Among them are two well-known franchises, The Beer Store on Mohawk Road East and a Tim Horton’s location on South Service road in Stoney Creek.
The Tim’s location faces three charges for exceeding the indoor capacity limit, failing to ensure face coverings were worn and failing to enforce physical distancing within’ the store.
The Beer Store is facing a single charge for failure to conduct required screenings for staff, according to the city.
A spokesperson for Tim Hortons told Global News in a statement that the owner of the Stoney Creek location is looking into the matter and that the restaurant was closed to the public when the events occurred.
“In accordance with local COVID-19 regulations and by-laws and Tim Hortons policies, team members are required to wear masks and to follow all other relevant safety protocols when inside the restaurant,” the statement said.
The Beer Store has not yet responded to a Global News request for comment.
A grocery store on the Mountain, a liquidator in Central Hamilton and a bakery in Stoney Creek are all facing multiple charges tied to not posting a safety plan inside their stores.
A pizza takeout restaurant on the Mountain is facing a single charge for an employee failing to wear a face covering.
Fines under the Emergency Measures and Civil Protection Act (EMCPA) and the Reopening Ontario Act (ROA) range from $200 to $1,000.
To date, Hamilton has issued over 400 charges connected to both acts.
The city began publicly releasing the names of businesses breaking coronavirus-related rules in mid-November after being spurred on by a Stoney Creek restaurant that broke those rules a number of times and was fined $3,000.
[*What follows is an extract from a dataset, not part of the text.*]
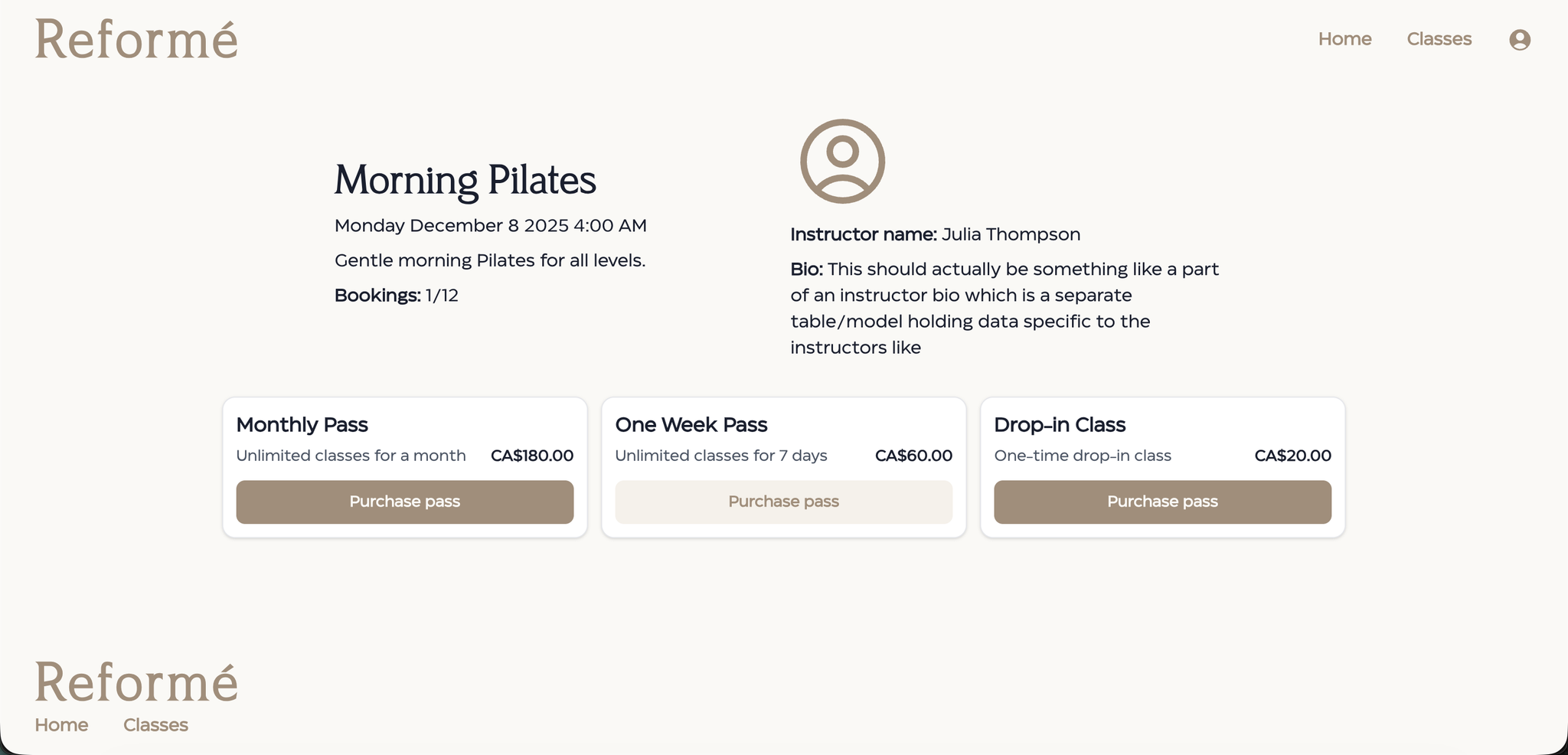Select the Monthly Pass card title
This screenshot has width=1568, height=755.
pyautogui.click(x=302, y=425)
The director of Hamilton’s emergency operations centre (EOC) Paul Johnson told Global News he believes some of the businesses fined in recent weeks have simply let their guard down.
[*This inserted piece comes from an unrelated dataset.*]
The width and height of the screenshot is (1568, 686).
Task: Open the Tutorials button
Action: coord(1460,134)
“I get that, but that’s why it’s a daily conversation that needs to be happening in these workplaces,” Johnson said.
The EOC director says he’s disappointed that the list has been growing week to week, and is not sure what effect the initiative is having, but expects surveillance to continue in the near future.
“We are not going in (to businesses) looking and trying to play a gotcha moment,” said Johnson.
“The time for gentle chastisement has long passed in this community when you look at the numbers of people that are getting infected by COVID-19.”